The end of the one-size-fits-all database is nigh. Todays 30-year-old online transaction processing (OLTP) databases werent designed to handle ad hoc queries against terabytes of data. That means companies today are facing conflicting data storage challenges as their databases are growing rapidly along with their need to conduct complex ad hoc queries on the data. Companies that spend millions of dollars on stopgap measures typically see limited benefits and, ultimately, have to rethink their strategies if they want to compete effectively.

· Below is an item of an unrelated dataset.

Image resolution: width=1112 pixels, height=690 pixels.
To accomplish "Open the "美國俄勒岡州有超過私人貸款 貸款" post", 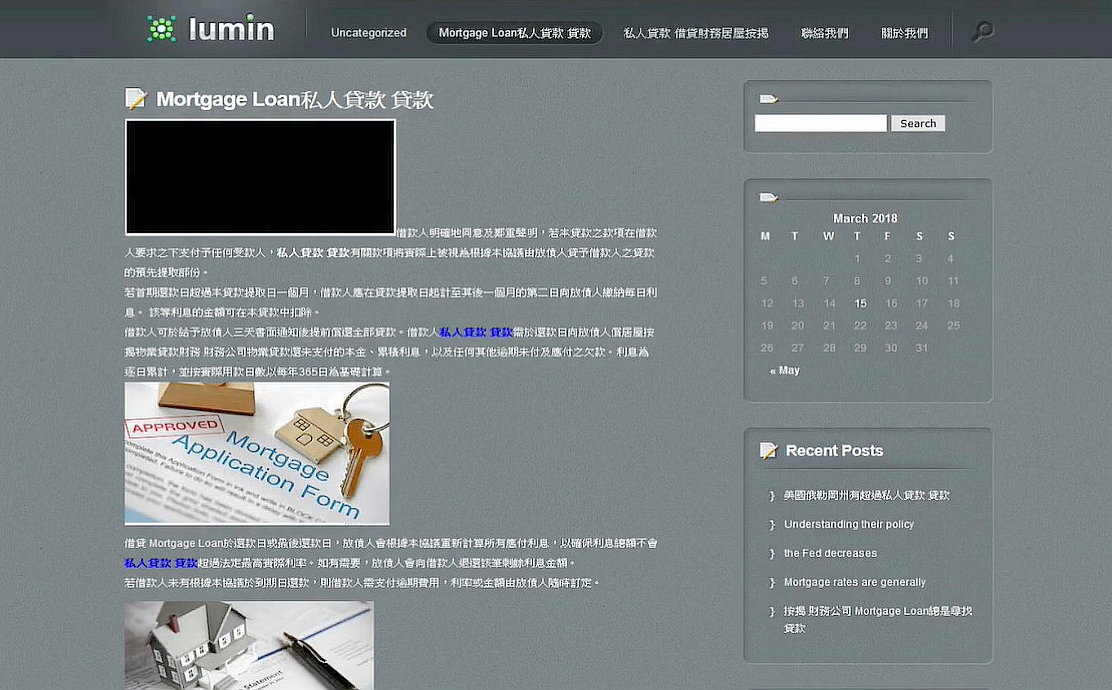I will click(867, 494).
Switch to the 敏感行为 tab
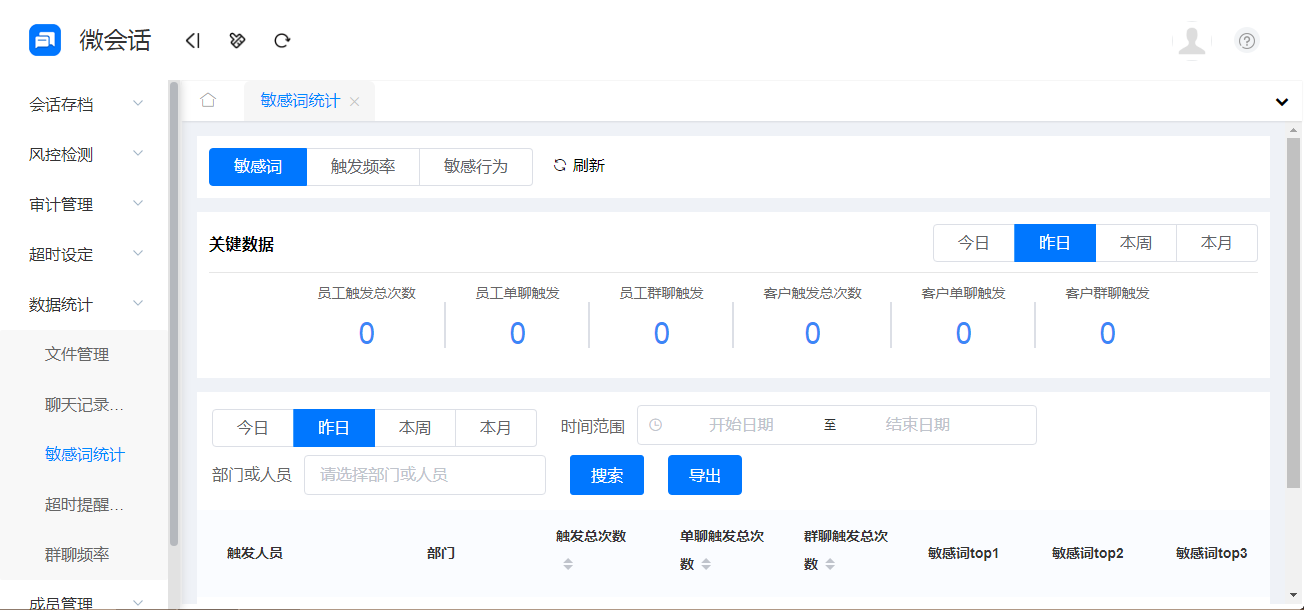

This article presents an overview of the evolution of relational database management systems (RDBMSs) and how the gap between data warehouse requirements and data warehouse database capabilities has come about. I will also explain seven database innovations that will revolutionize data warehousing. New developments such as a column-oriented architecture, aggressive data compression and the ability for RDBMSs to run natively on large grids/clusters of industry-standard servers make todays business queries - regardless of complexity or level of detail - fast, efficient and affordable. A rearchitected database management system (DBMS) featuring these innovations means business data analysis becomes a competitive advantage rather than an obstacle. CIOs will be able to analyze more data faster so their organizations can succeed.
RDBMS Comes of Age
Relational databases emerged in the 1970s as a way to improve business data processing. The idea was that storing data in row-oriented tables that group related information was better than using hierarchical data models, which incorporate parent/child relationships to store data in tree-like structures. Relational databases such as Ingres were much better at allowing users to store and access information involving one-to-many relationships rather than hierarchies, which are limited because every child can only have one parent.
Ingres, Postgres and other early-stage RDBMS technologies shared a common architecture that became the blueprint for most RDBMS products still in use today. These row-oriented architectures are optimized for write-intensive OLTP, which enables simple data storage and retrieval. OLTP makes it easy to find complete records in one place, streamlining data updates.
While these RDBMS platforms made it easier and more efficient to store and retrieve data at the time, they were not designed to handle read-intensive analytical workloads. As demand increased for more complex business data analytics, organizations had to work harder to get the performance they needed from their queries, leading to rising hardware and operating costs.
Today, this means that many organizations are not achieving all of their business goals because their databases are too big to support their increasing need for complex, real-time data analysis. This problem will only worsen with time, as half of all data warehouses will exceed 10 terabytes of data by 2010, according to The Data Warehouse Institute.1 Moreover, query complexity often increases as the volume of data rises.
The reason so many organizations are struggling with this problem is that until recently, there had been little innovation in the 30-year-old DBMSs these companies are running to match the rapid growth in database size. Granted, large RDBMS vendors developed some enhancements to improve overall data warehouse query performance by adding features such as bitmap indexes, online analytical processing (OLAP) cubes, materialized views, index-only tables and join indexes. Theyve also extended their RDBMSs to support shared disk systems (disk clusters), shared-nothing systems (blades) or both as well as SQL or XQuery on either tables or data represented in XML schema.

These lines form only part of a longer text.